‘What about everyone else?’ and other questions raised by the Smith gift to the Morehouse Class of 2019

Billionaire Robert F. Smith’s surprise announcement at the Morehouse College commencement on May 19 that he would establish a grant to pay off the graduating class’s student debt left nearly 400 graduates stunned and thrilled. But it also raised questions ranging from the mechanical (How will the grant be administered?) to the philosophical (Why is an affordable college education out of reach for so many?).

What’s in, what’s out, and what it means to repay loans en masse

Providing debt relief to hundreds of individuals, many of whom are working with multiple lenders, will be complicated, prompting questions about the nuts and bolts of administering Smith’s gift.

For starters, whose debt, exactly, will be forgiven? Answer: Debt taken out by the students is covered; parents’ loans are not, according to The Washington Post.

Will beneficiaries have an Oprah-esque “You get a car!” experience, left to pay taxes on an unexpected prize? Answer: Unlikely, according to the Post’s Michelle Singletary, although the “specifics of how his gift will be handled, including any tax implications, are still being worked out.”

How, exactly, will loan repayment for so many people be managed? Answer: Very carefully, considering that “[s]tudent loan repayment can be a complicated business, involving not only the borrower and the university, but also companies paid by the federal government or private lenders to service the debt,” the Post reports. The details are still being worked out, but Morehouse’s “financial aid office will probably be charged with identifying eligible graduates and reaching out to their loan servicers to dispense the grant.”
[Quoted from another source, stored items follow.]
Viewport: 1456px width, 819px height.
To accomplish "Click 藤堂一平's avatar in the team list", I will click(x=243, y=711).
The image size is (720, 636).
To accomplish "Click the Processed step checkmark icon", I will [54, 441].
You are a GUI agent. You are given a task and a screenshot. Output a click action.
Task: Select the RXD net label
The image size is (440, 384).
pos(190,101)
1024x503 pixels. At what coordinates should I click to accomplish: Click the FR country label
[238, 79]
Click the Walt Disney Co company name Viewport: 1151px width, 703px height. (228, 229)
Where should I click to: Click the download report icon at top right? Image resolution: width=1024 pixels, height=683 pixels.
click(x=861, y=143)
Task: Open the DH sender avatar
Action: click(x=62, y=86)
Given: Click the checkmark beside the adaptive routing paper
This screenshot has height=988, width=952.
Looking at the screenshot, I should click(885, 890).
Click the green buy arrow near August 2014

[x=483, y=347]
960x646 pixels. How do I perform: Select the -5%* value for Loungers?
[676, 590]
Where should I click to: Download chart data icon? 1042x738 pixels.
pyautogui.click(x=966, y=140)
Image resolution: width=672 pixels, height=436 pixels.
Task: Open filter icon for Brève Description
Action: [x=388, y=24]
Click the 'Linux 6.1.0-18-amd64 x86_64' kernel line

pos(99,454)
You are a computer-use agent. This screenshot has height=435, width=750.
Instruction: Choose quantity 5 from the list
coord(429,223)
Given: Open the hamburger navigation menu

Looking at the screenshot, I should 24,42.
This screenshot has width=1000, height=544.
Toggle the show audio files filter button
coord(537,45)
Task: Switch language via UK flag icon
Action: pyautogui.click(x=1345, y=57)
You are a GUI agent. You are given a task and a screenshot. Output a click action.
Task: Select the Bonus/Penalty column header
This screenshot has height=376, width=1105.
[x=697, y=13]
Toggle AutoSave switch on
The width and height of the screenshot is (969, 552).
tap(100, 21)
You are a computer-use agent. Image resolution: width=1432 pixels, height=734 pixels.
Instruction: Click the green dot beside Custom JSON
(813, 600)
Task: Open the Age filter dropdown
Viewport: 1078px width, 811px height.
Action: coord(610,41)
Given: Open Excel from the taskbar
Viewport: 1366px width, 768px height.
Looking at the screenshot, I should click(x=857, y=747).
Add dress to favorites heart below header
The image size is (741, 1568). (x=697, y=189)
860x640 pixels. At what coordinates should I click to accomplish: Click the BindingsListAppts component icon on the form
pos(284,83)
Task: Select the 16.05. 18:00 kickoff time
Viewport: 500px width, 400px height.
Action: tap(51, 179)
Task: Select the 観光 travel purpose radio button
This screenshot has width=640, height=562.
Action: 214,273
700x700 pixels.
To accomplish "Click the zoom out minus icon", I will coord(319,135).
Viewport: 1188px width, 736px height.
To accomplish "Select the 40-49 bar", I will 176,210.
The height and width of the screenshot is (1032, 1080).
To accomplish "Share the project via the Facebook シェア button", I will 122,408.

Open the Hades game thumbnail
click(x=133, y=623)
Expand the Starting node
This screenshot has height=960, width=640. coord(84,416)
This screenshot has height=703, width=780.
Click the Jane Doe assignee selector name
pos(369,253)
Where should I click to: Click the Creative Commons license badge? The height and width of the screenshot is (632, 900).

‘What about everyone else?’

Like Michael Bloomberg’s $1.8 billion gift last year to make Johns Hopkins University “forever need-blind,” Smith’s gift to Morehouse has led some to wonder about the role of private philanthropy in addressing college access and affordability. A New York Times op-ed notes that the nation is “applauding acts of philanthropy necessitated by failures of policy,” comparing the affordability crisis in higher education to that of health care, where people regularly turn to crowdfunding sites like GoFundMe to cover treatment costs.

The challenge of paying for college is particularly acute for Black students, who “are more likely to take out student loans than their white peers,” graduate with $7,400 more in debt than their white peers, and owe almost twice as much as white graduates four years after graduation. Meanwhile, HBCUs like Morehouse have much smaller endowments than other four-year institutions, Vox reports, in part because “a combination of discrimination, lower pay, debt, and other financial obligations” leave alumni with fewer financial resources, meaning they’re less able to give to their alma maters.

At Morehouse, 60 percent of students who don’t graduate blame financial challenges—a data point that the Post reports inspired Smith to make his gift. “How many more Smiths are out there, ready to swoop in?” asks Adam Harris of The Atlantic.

What can we learn from the ‘natural experiment’ created by Smith’s gift?

Smith’s decision to provide debt relief to a single Morehouse class provides economists with an opportunity to study whether “having zero student loan debt causes certain outcomes in the future—like having higher salaries, greater household wealth, more graduate degrees,” Vox notes.

While not a true randomized experiment, the fact that the Morehouse classes of 2018 and 2020 are likely to be similar in composition “enables economists…to conduct an analysis 10-15 years from now comparing the incomes, indebtedness, [and] graduate attainment” of 2019 graduates versus control classes of students who didn’t receive debt relief. The results could help economists better understand the long-term impact of student loan debt and assess potential solutions.